Moderators: Site Moderators, PandeGroup

Re: Project 2682 malloc error

Postby brentpresley » Tue Aug 10, 2010 2:57 am

How about those of us w/ > 16 core machines that cannot utilize that power on the 2682 WUs?

This is a programming bug, plain and simple. The > 4GB RAM allocation problem does not exist, to the best of my knowledge, on Linux, since that codebase can utilize a 64-bit memory address.

tear has done some good work on isolating the bug, and providing a reasonable fix (recompile w/ the proper headers to enable 64-bit memory allocation).

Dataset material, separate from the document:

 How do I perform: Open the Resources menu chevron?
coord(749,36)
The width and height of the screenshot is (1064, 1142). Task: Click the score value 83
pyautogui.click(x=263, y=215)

Can I get a vote for version 6.31 to test his fix out? ;)
brentpresley
 
Posts: 233
Joined: Sun Jun 15, 2008 12:05 am
Location: Dallas, TX

Re: Project 2682 malloc error

Postby tear » Tue Aug 10, 2010 3:23 am

7im wrote:2 ways to look at it... Fine is fine as long as the total memory used doesn't exceed that .5 GB per fahcore recommendation, which for most isn't a problem. But I still see people with 4 GB system memory on a 64 bit system, or people on Windows 32 bit systems trying to run 8 or more fahcores. That isn't fine.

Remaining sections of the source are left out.